* _Input material_

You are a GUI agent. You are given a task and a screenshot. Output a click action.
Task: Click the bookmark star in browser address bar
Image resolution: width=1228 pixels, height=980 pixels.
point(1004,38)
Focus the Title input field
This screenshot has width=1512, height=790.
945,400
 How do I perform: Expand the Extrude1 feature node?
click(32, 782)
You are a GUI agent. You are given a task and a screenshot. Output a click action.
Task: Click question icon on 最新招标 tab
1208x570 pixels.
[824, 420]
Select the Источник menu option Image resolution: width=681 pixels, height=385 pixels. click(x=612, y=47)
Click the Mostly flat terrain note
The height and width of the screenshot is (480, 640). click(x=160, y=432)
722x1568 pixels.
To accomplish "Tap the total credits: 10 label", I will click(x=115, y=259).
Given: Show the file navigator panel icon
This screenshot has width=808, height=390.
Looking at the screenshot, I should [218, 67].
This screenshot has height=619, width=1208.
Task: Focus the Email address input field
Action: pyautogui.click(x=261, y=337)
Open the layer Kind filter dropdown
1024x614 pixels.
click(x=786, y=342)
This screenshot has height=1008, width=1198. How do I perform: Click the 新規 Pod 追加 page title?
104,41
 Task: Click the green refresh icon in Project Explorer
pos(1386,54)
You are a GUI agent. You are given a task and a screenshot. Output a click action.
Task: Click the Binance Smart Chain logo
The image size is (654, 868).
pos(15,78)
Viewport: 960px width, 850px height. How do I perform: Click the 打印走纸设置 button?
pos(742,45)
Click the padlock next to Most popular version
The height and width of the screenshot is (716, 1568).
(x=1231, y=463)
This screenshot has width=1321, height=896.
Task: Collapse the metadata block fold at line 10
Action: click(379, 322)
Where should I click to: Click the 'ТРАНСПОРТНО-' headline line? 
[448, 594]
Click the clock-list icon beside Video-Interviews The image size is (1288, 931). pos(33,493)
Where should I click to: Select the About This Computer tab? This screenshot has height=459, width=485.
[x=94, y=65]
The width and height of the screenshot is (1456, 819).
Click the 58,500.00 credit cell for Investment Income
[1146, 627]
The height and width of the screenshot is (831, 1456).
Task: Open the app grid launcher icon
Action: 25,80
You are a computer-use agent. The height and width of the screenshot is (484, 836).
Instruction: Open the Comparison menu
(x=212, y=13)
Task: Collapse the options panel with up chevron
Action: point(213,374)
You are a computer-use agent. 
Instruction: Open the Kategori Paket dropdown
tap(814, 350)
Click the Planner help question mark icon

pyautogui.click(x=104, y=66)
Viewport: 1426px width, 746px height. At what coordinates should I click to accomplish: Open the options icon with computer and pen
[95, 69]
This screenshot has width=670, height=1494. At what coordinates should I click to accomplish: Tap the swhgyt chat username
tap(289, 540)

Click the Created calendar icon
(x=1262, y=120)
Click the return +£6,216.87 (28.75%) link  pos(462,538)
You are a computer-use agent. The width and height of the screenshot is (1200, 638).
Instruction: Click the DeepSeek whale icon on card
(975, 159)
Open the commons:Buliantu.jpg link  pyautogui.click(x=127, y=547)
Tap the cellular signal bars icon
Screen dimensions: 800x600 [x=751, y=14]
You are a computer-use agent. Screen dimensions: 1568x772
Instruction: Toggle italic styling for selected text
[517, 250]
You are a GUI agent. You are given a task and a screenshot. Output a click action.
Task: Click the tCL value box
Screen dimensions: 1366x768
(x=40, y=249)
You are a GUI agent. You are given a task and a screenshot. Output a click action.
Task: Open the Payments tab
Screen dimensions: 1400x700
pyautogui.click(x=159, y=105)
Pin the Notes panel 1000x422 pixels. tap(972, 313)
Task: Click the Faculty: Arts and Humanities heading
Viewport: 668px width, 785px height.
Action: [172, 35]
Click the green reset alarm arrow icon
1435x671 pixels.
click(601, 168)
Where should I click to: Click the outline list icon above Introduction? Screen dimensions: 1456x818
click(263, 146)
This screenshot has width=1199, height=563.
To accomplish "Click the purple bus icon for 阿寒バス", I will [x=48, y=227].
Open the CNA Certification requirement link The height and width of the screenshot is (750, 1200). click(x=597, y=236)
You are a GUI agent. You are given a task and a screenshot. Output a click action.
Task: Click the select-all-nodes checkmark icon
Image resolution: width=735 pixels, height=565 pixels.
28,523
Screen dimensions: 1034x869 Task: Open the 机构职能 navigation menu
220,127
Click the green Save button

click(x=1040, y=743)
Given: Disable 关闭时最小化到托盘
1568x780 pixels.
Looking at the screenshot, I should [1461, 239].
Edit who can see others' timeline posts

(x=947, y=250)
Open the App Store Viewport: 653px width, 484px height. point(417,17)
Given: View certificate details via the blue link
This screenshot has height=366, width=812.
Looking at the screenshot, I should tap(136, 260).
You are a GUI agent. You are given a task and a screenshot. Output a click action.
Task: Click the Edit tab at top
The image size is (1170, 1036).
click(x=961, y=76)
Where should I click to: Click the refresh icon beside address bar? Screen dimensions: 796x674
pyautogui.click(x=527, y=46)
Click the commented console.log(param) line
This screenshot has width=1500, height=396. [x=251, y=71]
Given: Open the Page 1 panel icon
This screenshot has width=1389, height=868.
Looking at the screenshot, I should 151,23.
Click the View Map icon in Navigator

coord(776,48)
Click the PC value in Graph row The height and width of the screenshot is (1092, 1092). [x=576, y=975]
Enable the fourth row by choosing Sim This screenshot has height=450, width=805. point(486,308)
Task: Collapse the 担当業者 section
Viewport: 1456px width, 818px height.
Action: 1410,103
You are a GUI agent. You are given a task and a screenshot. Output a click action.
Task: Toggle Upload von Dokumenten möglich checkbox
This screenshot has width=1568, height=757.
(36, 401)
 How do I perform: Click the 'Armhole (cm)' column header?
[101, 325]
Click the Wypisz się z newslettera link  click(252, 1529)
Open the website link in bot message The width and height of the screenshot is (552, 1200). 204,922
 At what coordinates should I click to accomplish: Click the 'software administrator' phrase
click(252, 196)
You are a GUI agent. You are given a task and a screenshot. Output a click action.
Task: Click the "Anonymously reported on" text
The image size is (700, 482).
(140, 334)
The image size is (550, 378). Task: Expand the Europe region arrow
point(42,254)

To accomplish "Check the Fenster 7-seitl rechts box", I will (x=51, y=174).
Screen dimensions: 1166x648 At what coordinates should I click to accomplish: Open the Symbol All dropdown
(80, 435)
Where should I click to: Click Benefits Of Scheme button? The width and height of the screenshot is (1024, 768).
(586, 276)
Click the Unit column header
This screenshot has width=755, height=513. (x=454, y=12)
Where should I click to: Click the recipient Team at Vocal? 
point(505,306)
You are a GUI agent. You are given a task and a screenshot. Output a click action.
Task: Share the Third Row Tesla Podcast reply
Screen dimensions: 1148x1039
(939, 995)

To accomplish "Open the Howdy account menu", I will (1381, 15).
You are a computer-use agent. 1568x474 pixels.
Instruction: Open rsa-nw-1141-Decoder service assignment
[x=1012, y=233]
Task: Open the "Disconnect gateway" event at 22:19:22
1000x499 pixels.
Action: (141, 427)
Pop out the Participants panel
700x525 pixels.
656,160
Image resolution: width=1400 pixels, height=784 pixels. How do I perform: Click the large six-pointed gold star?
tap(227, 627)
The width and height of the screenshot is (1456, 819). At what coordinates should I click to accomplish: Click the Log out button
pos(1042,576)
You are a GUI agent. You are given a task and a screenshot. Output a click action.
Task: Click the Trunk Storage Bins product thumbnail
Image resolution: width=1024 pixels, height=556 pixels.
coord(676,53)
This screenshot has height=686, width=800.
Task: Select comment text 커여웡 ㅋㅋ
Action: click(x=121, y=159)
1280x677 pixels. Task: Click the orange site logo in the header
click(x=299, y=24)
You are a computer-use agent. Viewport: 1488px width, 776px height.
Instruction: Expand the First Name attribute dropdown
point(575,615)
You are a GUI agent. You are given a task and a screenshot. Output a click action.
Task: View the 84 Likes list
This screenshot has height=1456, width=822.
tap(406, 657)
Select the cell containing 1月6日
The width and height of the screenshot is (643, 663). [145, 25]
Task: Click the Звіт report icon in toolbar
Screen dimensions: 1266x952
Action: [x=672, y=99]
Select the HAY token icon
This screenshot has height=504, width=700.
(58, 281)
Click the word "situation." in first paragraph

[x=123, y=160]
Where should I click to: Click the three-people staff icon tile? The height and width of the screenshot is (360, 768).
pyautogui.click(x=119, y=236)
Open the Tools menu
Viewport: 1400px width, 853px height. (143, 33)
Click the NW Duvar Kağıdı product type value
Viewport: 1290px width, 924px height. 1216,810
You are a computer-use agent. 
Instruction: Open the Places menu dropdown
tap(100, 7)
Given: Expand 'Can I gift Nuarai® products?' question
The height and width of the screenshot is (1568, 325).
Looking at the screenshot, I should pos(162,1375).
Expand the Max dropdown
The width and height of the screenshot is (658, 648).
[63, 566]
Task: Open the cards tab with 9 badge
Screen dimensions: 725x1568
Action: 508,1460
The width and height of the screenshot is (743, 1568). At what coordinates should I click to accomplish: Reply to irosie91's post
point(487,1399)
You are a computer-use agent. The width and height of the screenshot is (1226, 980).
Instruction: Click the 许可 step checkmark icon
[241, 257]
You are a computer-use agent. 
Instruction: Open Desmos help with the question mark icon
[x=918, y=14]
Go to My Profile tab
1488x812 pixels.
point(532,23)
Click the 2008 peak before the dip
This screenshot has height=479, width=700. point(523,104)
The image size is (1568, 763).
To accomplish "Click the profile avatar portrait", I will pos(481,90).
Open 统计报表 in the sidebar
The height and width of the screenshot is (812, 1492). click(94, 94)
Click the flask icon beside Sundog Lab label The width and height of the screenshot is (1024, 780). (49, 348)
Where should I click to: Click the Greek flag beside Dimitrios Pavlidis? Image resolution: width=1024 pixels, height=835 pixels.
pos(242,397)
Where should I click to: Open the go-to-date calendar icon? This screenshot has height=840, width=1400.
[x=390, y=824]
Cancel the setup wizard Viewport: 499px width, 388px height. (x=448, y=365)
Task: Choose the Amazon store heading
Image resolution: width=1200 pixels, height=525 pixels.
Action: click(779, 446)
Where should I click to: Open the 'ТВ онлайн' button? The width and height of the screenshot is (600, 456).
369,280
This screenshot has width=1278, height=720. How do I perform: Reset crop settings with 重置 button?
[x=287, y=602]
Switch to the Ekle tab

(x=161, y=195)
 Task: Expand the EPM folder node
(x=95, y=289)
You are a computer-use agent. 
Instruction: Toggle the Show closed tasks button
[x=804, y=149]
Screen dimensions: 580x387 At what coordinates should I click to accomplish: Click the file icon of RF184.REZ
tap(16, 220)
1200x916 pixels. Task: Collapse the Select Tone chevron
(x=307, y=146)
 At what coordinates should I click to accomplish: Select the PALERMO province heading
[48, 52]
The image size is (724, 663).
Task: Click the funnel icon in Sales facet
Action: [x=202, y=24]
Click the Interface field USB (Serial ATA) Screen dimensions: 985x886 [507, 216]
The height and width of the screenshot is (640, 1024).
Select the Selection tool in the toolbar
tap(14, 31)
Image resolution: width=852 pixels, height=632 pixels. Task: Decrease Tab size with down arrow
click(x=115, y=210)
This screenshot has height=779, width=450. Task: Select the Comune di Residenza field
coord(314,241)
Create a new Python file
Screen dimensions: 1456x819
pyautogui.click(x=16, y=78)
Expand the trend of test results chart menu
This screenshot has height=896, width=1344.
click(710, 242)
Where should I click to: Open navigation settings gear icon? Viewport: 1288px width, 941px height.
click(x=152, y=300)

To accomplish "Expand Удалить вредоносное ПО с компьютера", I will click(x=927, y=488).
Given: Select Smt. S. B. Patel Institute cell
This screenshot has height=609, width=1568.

* _What you have to do_
Return the records exactly as they appear, starting with the line that contains "Where should I click to: Click the outline" and going on through the line that contains "Open the App Store".

* _Result for this exercise_
Where should I click to: Click the outline list icon above Introduction? Screen dimensions: 1456x818
click(263, 146)
This screenshot has width=1199, height=563.
To accomplish "Click the purple bus icon for 阿寒バス", I will [x=48, y=227].
Open the CNA Certification requirement link The height and width of the screenshot is (750, 1200). click(x=597, y=236)
You are a GUI agent. You are given a task and a screenshot. Output a click action.
Task: Click the select-all-nodes checkmark icon
Image resolution: width=735 pixels, height=565 pixels.
28,523
Screen dimensions: 1034x869 Task: Open the 机构职能 navigation menu
220,127
Click the green Save button

click(x=1040, y=743)
Given: Disable 关闭时最小化到托盘
1568x780 pixels.
Looking at the screenshot, I should [1461, 239].
Edit who can see others' timeline posts

(x=947, y=250)
Open the App Store Viewport: 653px width, 484px height. point(417,17)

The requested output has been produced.